— Petunjuk Latihan —
• 1. Jawab pertanyaan berikut berdasarkan berita tentang wacana reshuffle kabinet.
(a) Pada hari dan tanggal berapa Mardani Ali Sera menyampaikan pernyataannya kepada wartawan?
(b) Di kanal mana video pidato presiden dipublikasikan?
(c) Bidang apa saja yang disinggung presiden sebagai belum menunjukkan hasil kerja signifikan?
• 2. Tulis lanjutan berita tentang wacana reshuffle kabinet, dimulai setelah kalimat terakhirnya.
==== Kutipan Teks ====
Bisnis.com, JAKARTA - Anggota Komisi II DPR Mardani Ali Sera mengharapkan sikap tegas Presiden Jokowi terkait wacana reshuffle kabinet dalam pidatonya di Sidang Kabinet pada 18 Juni 2020 lalu tidak hanya sebatas pernyataan saja.
"Sepekan paling lambat, mesti ada tindak lanjut aksi dan keputusan tegas dan jelas dari pernyataan itu," kata Mardani kepada wartawan, Senin (29/6/2020).
Menurutnya, jika tidak ada aksi, maka Presiden Jokowi justru yang disebut tidak punya sense of crisis.
Dalam pidato di hadapan para pimpinan Kementerian dan Lembaga Negara, Presiden Jokowi menyatakan ketidakpuasannya pada kinerja pemerintah di bidang kesehatan, ekonomi, sosial di masa pandemi Covid-19.
Selain itu, Presiden juga menyatakan bahwa dia telah berpikir soal reshuffle dan pembubaran lembaga yang tidak produktif.
Dalam video pidato presiden yang dipublikasikan kanal Youtube Setpres pada Minggu (28/6/2020) itu, Presiden menekankan pentingnya jajaran kabinet memiliki sense of crisis di masa pandemi. Kerja-kerja penanggulangan Pandemi ditegaskan presiden, harus secara extraordinary dan menerapkan manajemen krisis.
Baca Juga
Dalam kesempatan itu, Presiden menyinggung bidang kesehatan, ekonomi, sosial yang belum cukup menunjukkan hasil kerja signifikan dalam penanggulangan pandemi.
Menurut Mardani, ketiga Kementerian tersebut memang tulang punggung penjaga rakyat di masa krisis pandemi Covid-19 saat ini. Sikap kerja yang biasa memang tidak akan mampu memenangkan 'pertempuran'.
==== Data Baris ====
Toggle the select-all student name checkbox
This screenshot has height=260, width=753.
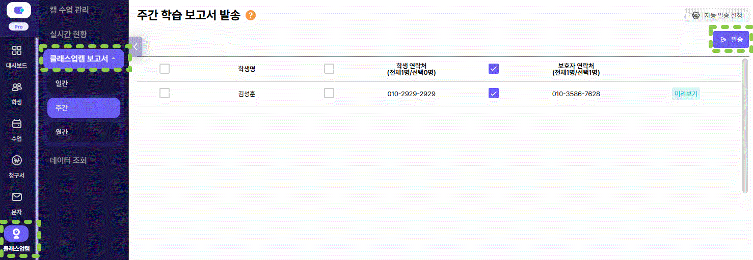(x=165, y=69)
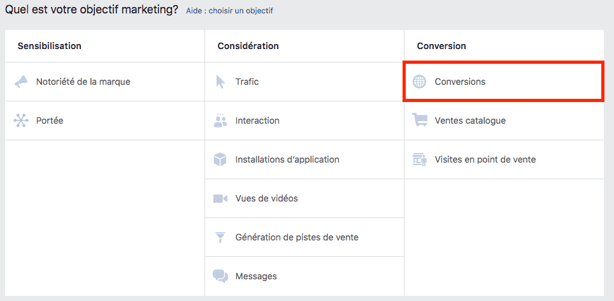Image resolution: width=614 pixels, height=301 pixels.
Task: Pick the Interaction objective label
Action: point(257,121)
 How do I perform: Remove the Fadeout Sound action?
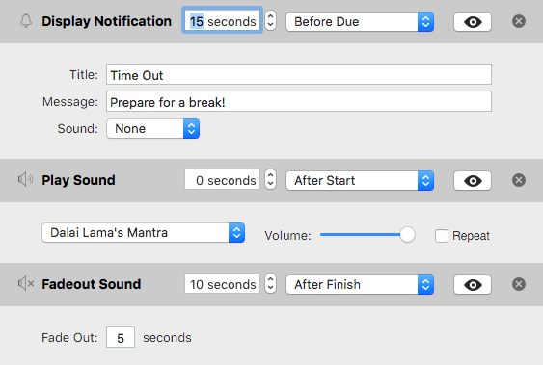click(x=519, y=284)
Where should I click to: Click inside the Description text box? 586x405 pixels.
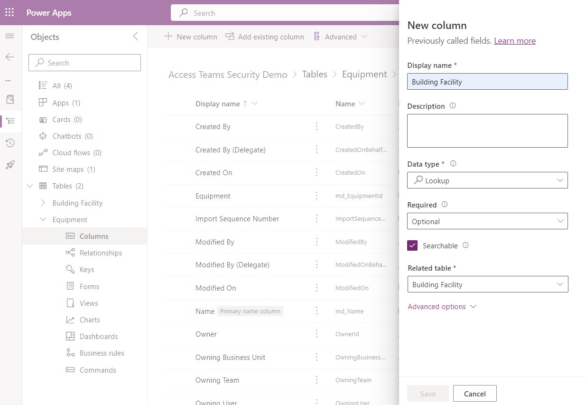pos(487,131)
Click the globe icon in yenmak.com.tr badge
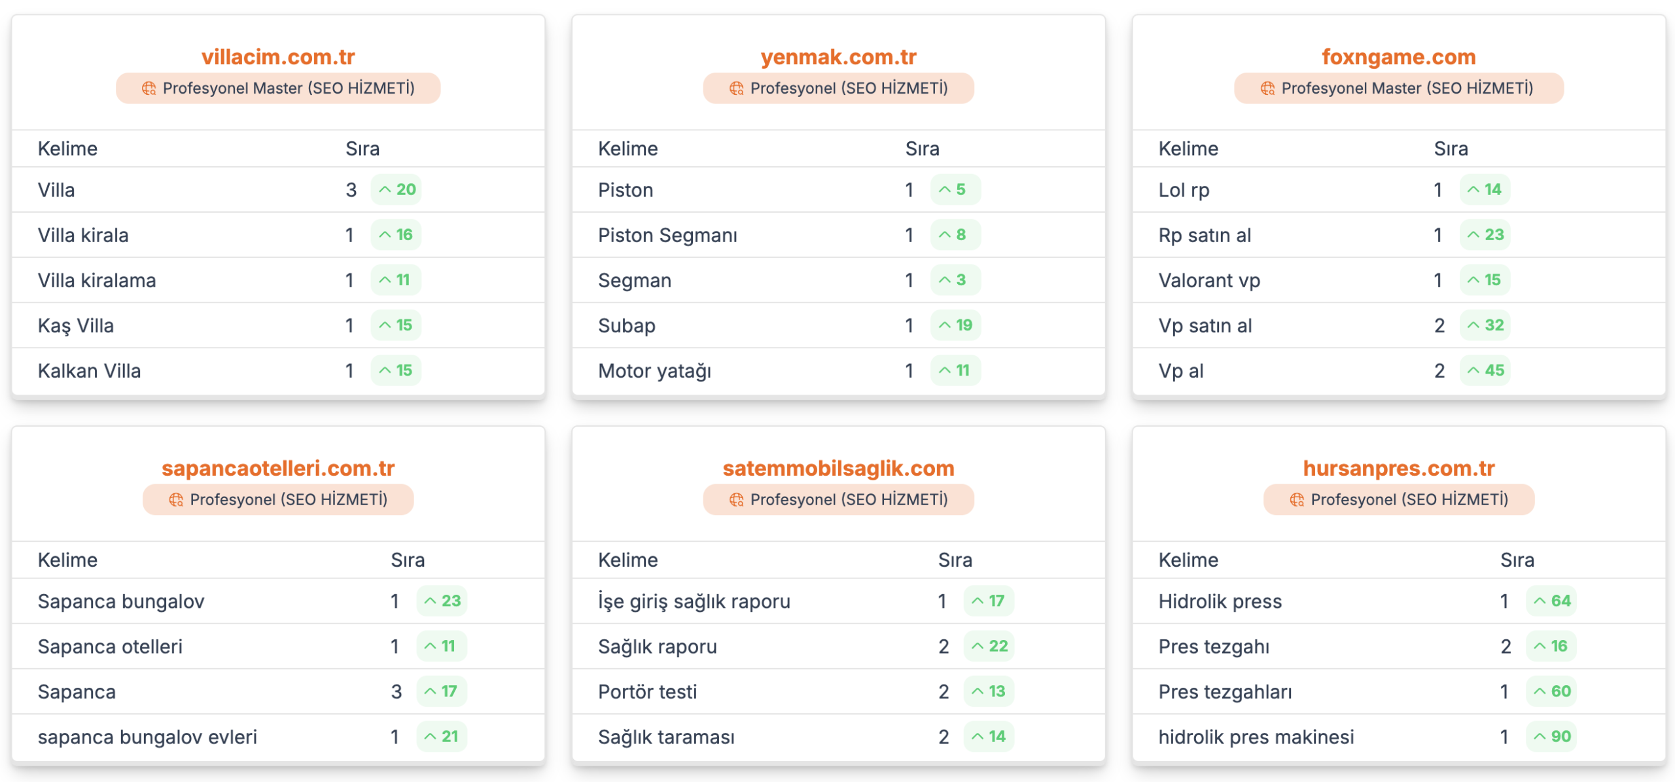Image resolution: width=1675 pixels, height=782 pixels. 736,88
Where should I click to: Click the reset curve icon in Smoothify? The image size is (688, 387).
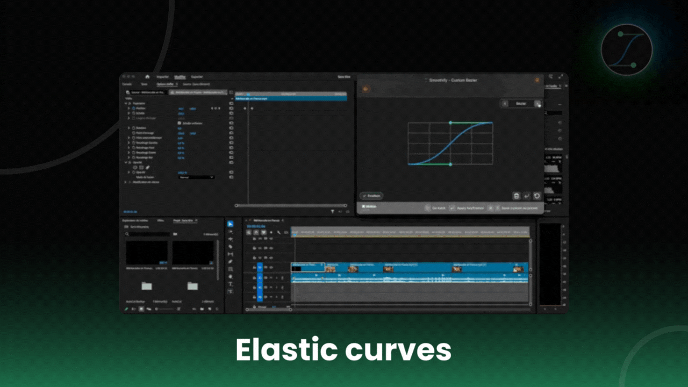537,196
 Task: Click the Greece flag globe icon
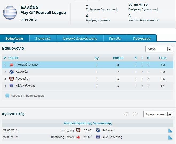pyautogui.click(x=10, y=13)
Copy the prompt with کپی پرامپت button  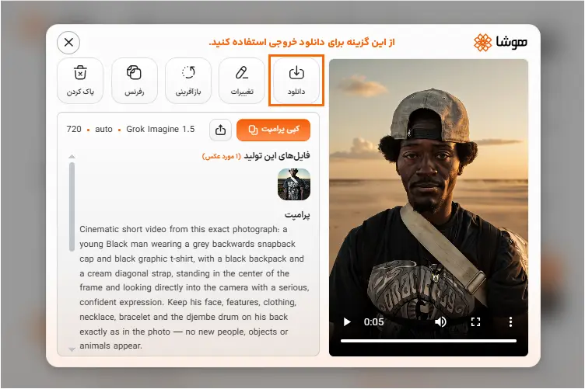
====
— Jawaban Berurutan —
• 1.
(a) Senin, 29 Juni 2020.
(b) Kanal YouTube Setpres.
(c) Kesehatan, ekonomi, dan sosial.

• 2.
"Tiga kementerian ini, dalam sepekan mesti mampu menunjukkan aksi luar biasa. Jika tidak, sepakat ketiganya mesti 'disegarkan," ujarnya.
Sementara itu, politisi Partai Demokrat, Irwan Fecho mengatakan reshuffle kabinet lebih menarik daripada membicarakan RUU Haluan Ideologi Pancasila (HIP) karena persoalan dampak pandemi lebih utama ketimbang masalah produk legislatif tersebut.
Wasekjen Partai Demokrat itu mengatakan sikap Presiden Jokowi menyiratkan adanya situasi pemerintah kekinian sedang menghadapi banyak persoalan, terutama penanganan Covid-19 pada sektor kesehatan dan perekonomian.
Oleh karena itu, lanjut Irwan, penanganan dampak pandemi Covid-19 lebih penting ketimbang membahas RUU HIP. Sudah seharusnya pembahasan RUU kontroversial itu dihentikan oleh DPR.
"Jadi harus dihentikan. Bukan ditunda," tegas Irwan.